§ **BRIEF**
Print, exactly as they appear in the listing below, the lines from the line with "Given: Click Collapse All in Sources toolbar" to the line with "You are a computer-use", with both end lines kept.

BEGIN MATERIAL PROVIDED

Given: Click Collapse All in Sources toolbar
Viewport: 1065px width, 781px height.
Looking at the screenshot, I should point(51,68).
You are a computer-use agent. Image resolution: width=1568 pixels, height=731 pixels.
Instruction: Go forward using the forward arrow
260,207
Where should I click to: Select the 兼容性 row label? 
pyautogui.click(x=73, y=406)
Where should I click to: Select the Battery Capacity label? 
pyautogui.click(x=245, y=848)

END MATERIAL PROVIDED
BEGIN MATERIAL PROVIDED

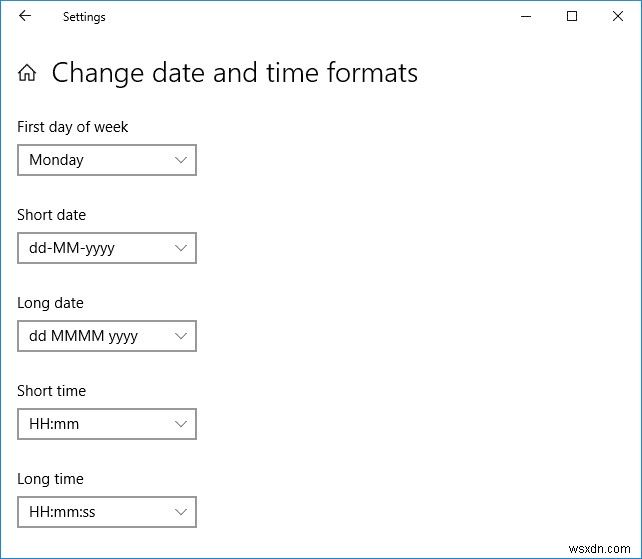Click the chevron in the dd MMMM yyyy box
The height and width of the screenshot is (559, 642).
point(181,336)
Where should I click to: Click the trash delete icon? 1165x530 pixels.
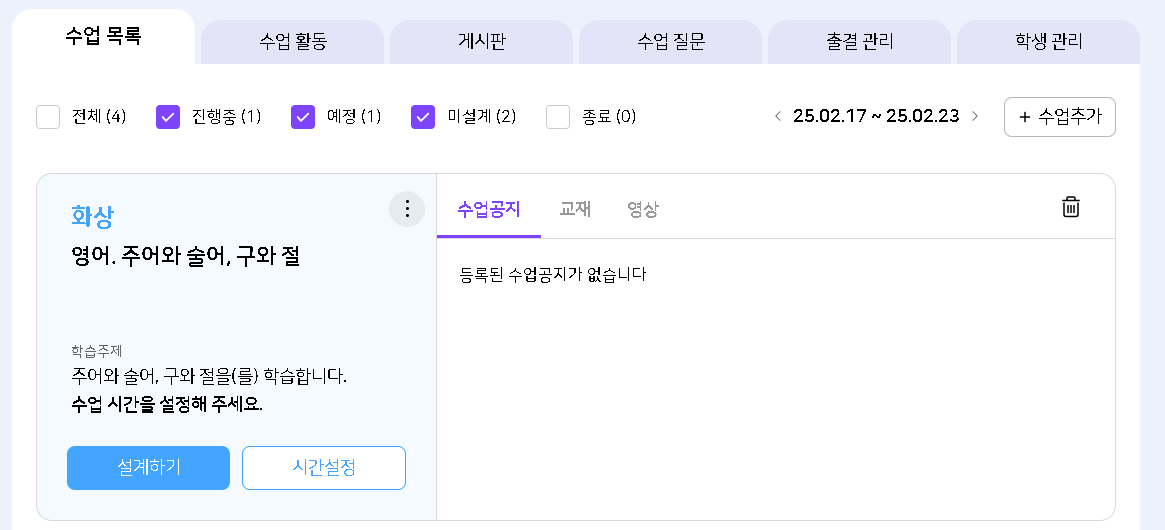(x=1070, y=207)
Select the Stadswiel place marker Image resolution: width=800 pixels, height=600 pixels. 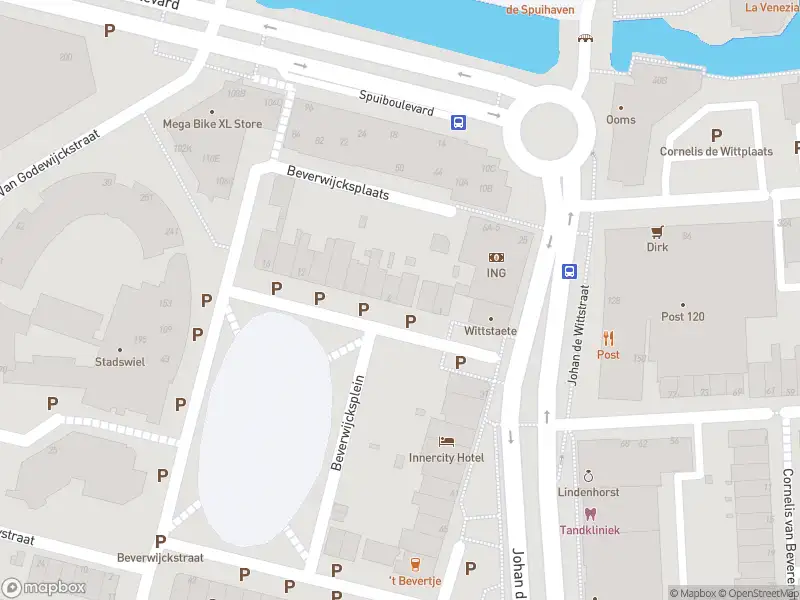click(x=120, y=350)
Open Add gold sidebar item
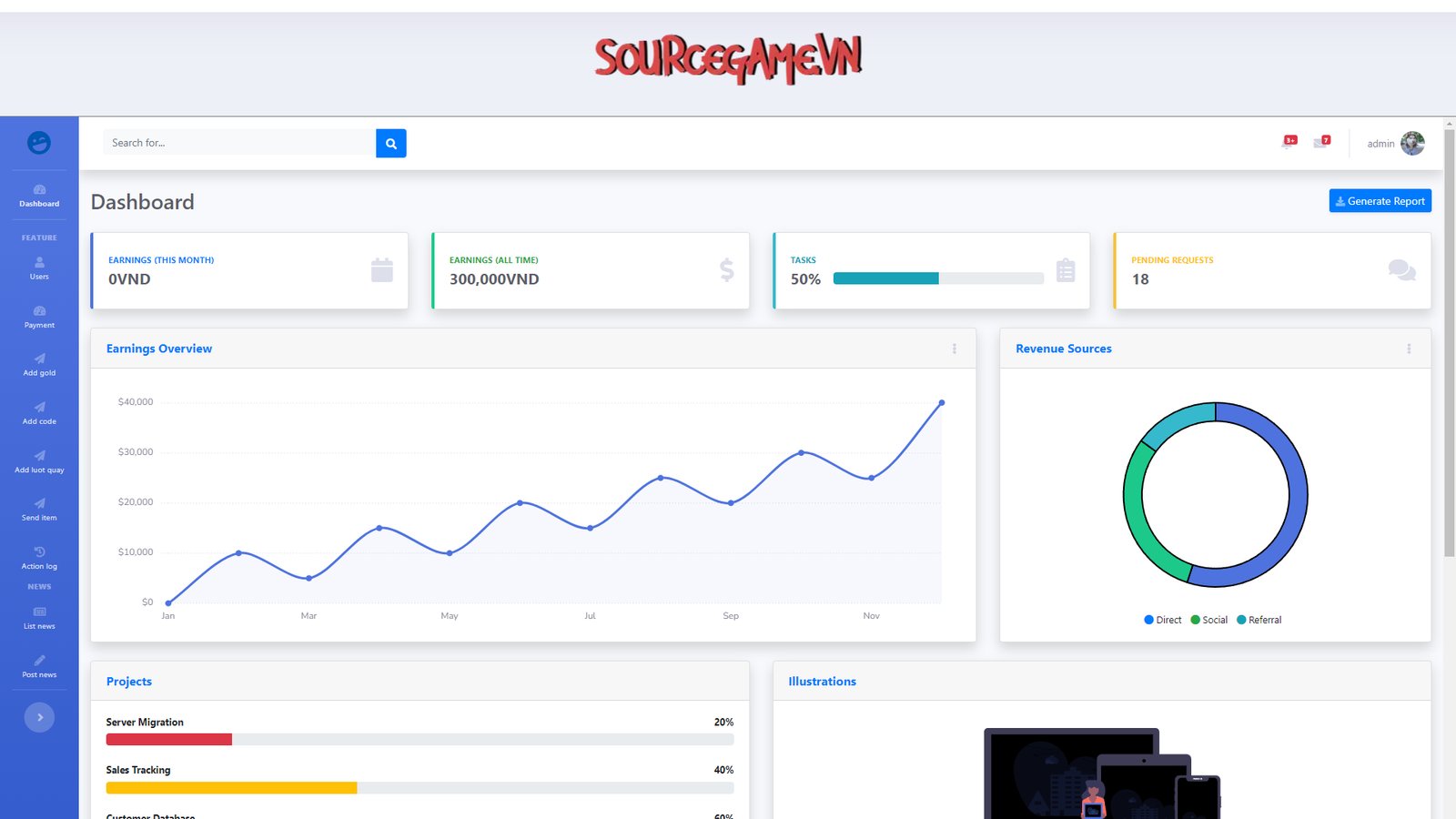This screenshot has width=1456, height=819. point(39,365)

END MATERIAL PROVIDED

§ **PROBLEM SOLUTION**
Given: Click Collapse All in Sources toolbar
Viewport: 1065px width, 781px height.
Looking at the screenshot, I should point(51,68).
You are a computer-use agent. Image resolution: width=1568 pixels, height=731 pixels.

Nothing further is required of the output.